> _AIM OF THE TASK_: Beginning with the line containing "Given: Click the keyboard", transcribe every line exactly down to the last one in the records below, and drop the pictures.

> _INPUT_:
▼

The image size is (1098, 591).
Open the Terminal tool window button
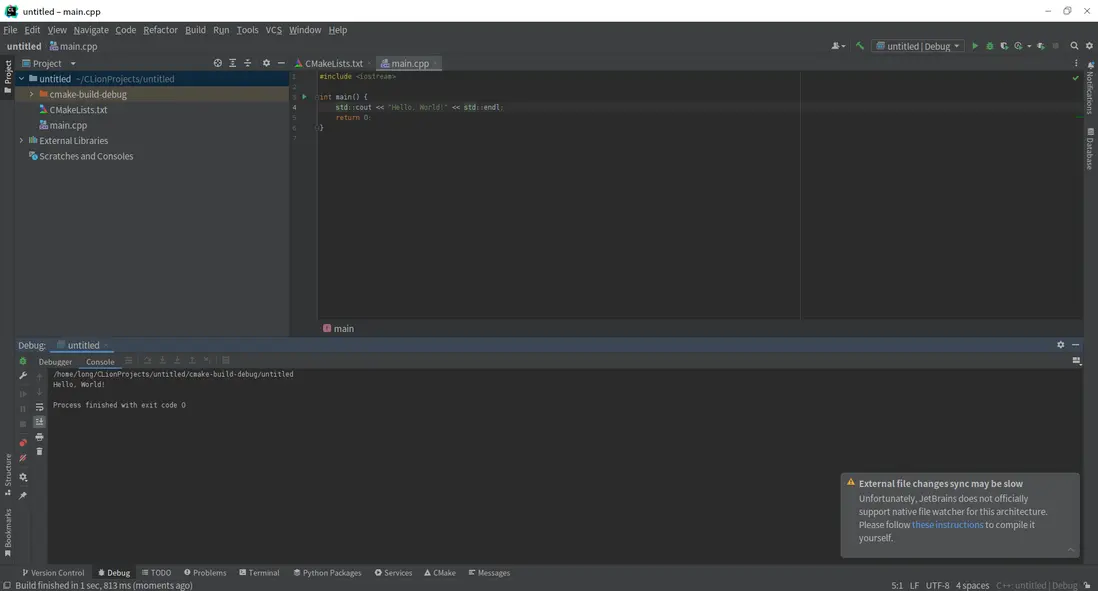tap(259, 573)
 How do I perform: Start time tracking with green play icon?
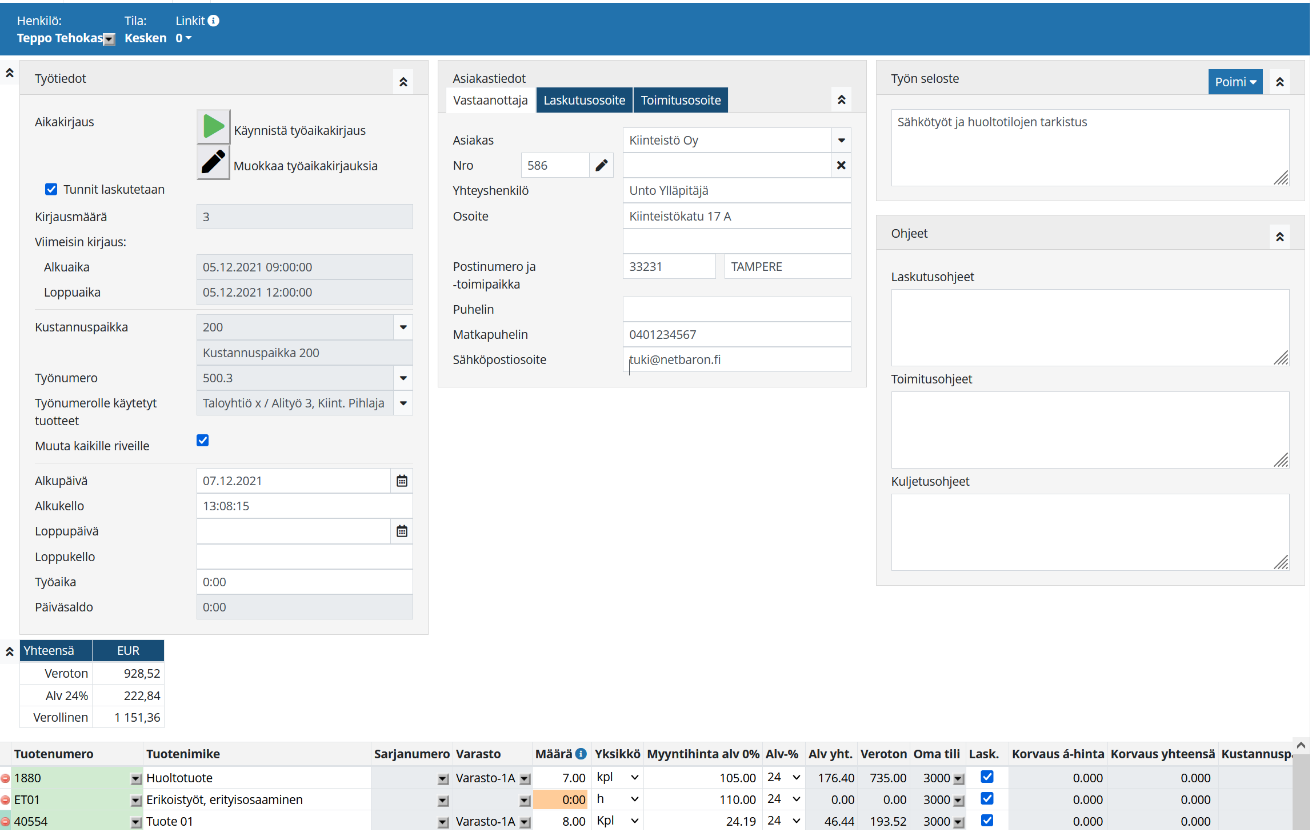click(213, 127)
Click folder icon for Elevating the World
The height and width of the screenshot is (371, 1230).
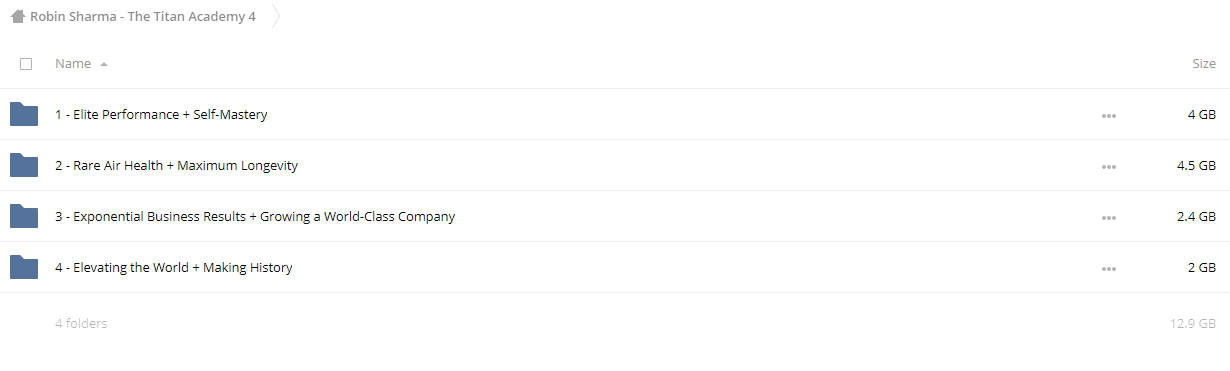[24, 267]
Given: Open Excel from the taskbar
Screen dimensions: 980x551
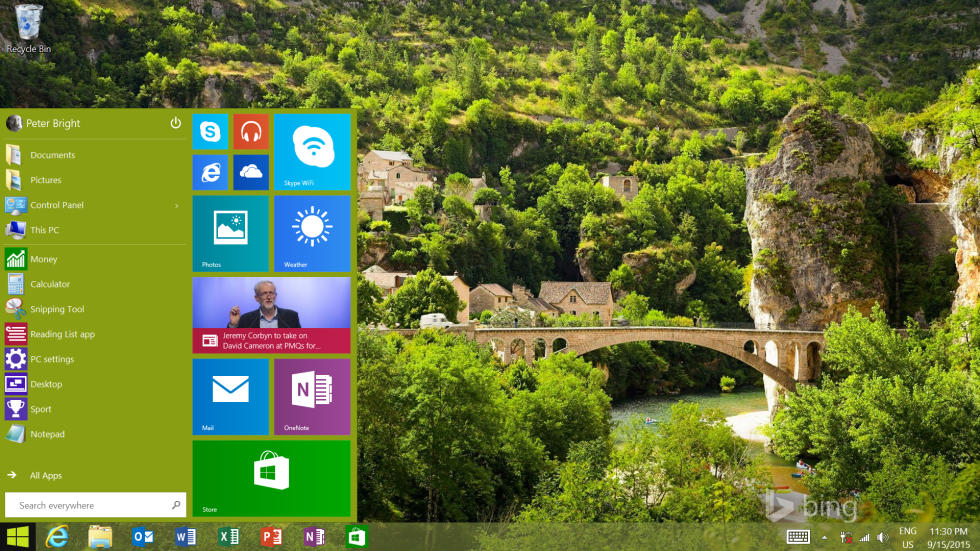Looking at the screenshot, I should [x=228, y=537].
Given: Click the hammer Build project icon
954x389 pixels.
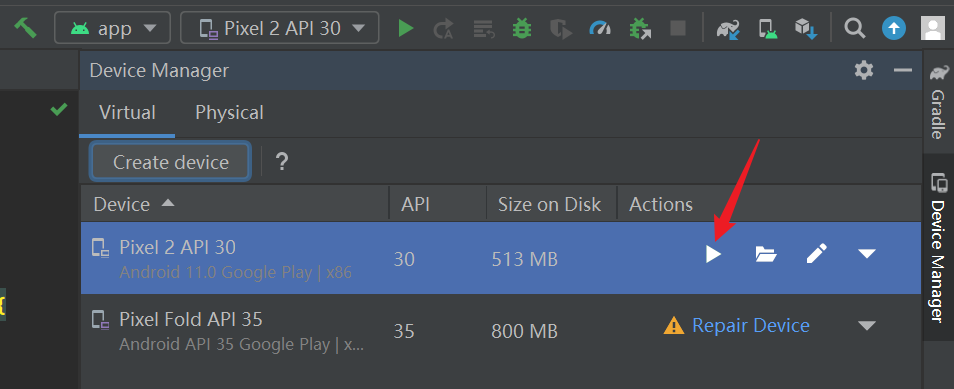Looking at the screenshot, I should click(26, 28).
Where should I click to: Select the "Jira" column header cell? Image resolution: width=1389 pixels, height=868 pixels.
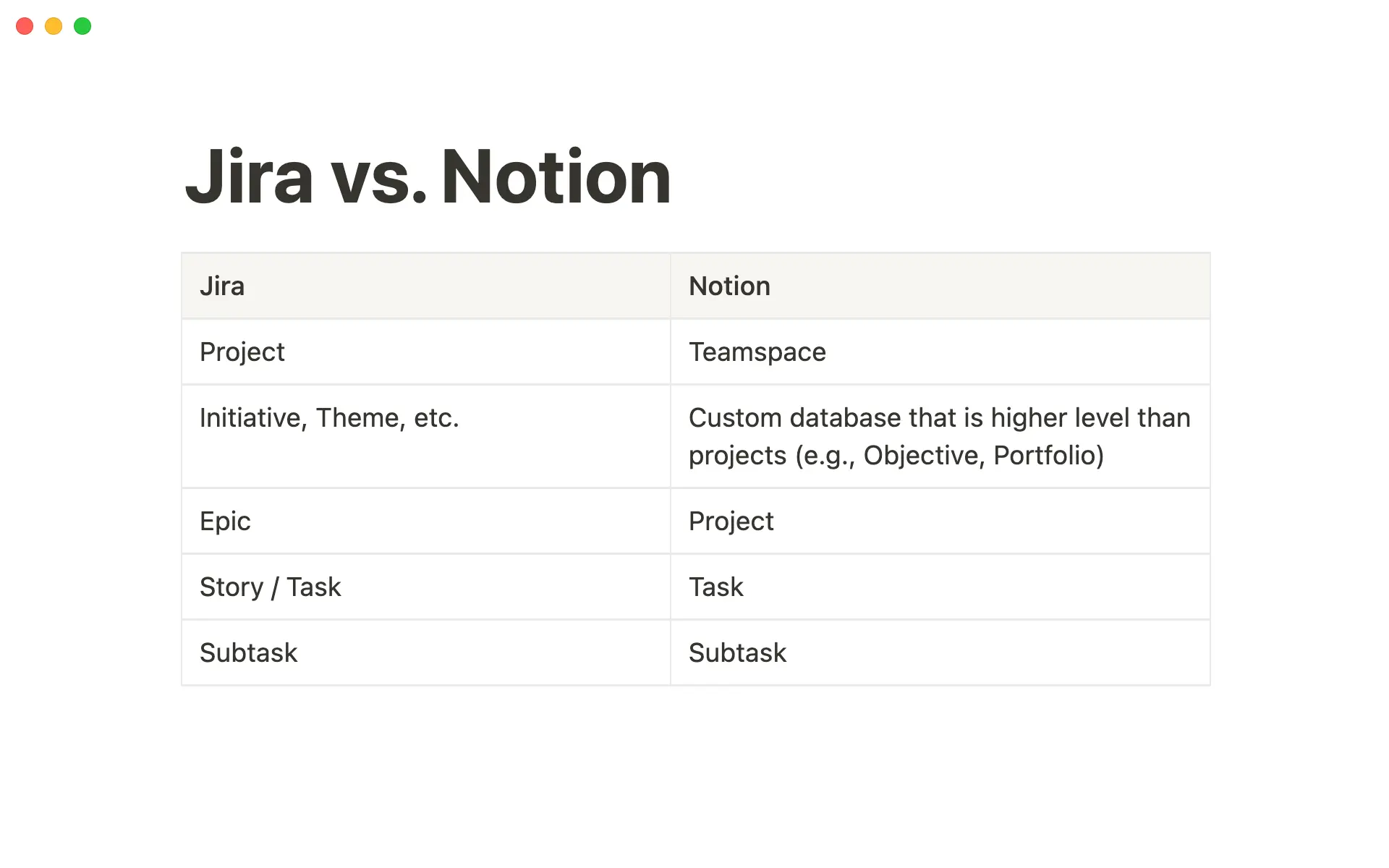[x=425, y=286]
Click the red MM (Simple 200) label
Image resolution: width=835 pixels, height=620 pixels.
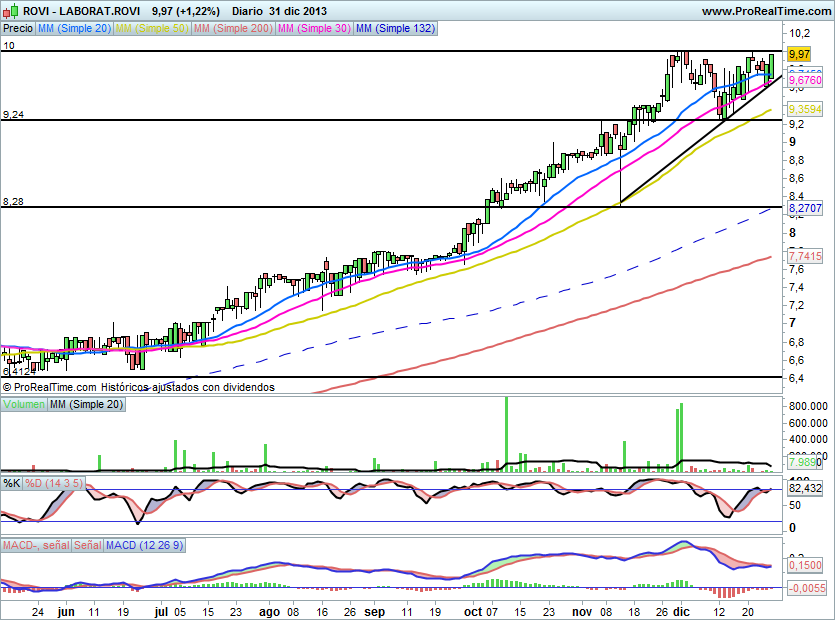tap(232, 29)
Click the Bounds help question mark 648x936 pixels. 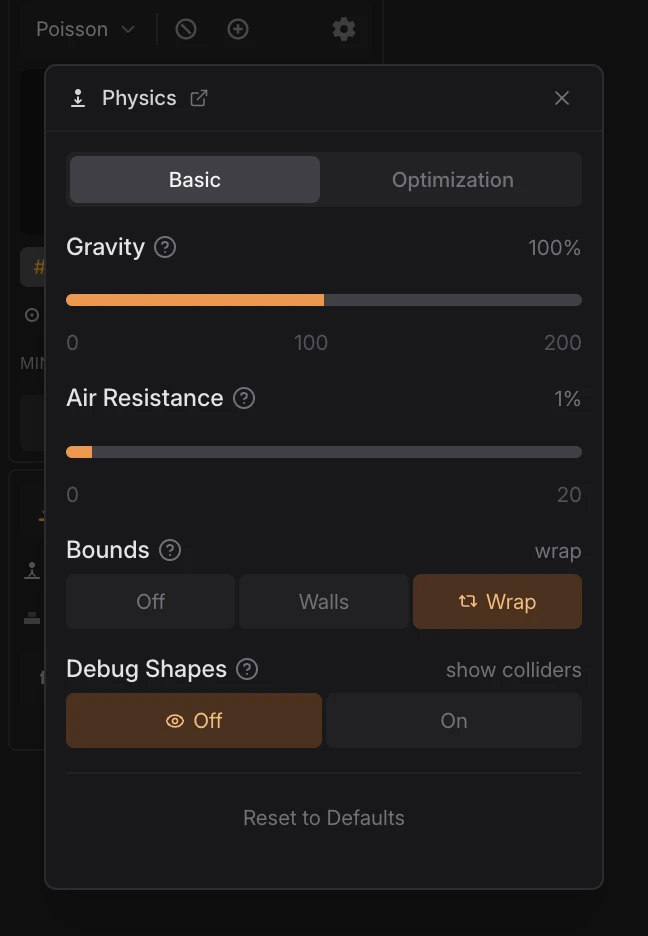point(170,550)
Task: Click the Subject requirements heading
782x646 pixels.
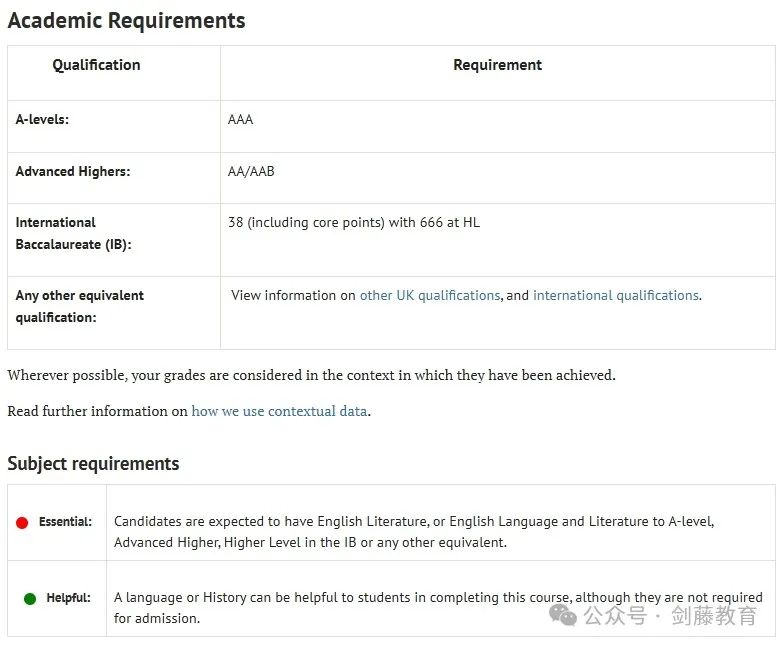Action: [93, 463]
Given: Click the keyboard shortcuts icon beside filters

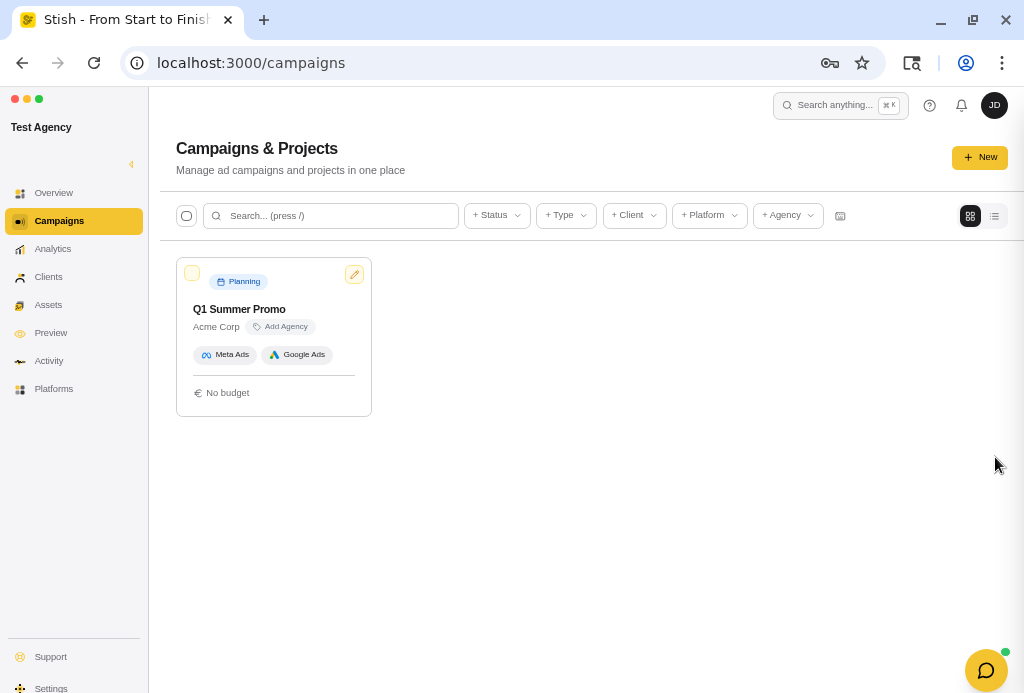Looking at the screenshot, I should (840, 216).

▲

> _TASK RESPONSE_:
Given: Click the keyboard shortcuts icon beside filters

Looking at the screenshot, I should (840, 216).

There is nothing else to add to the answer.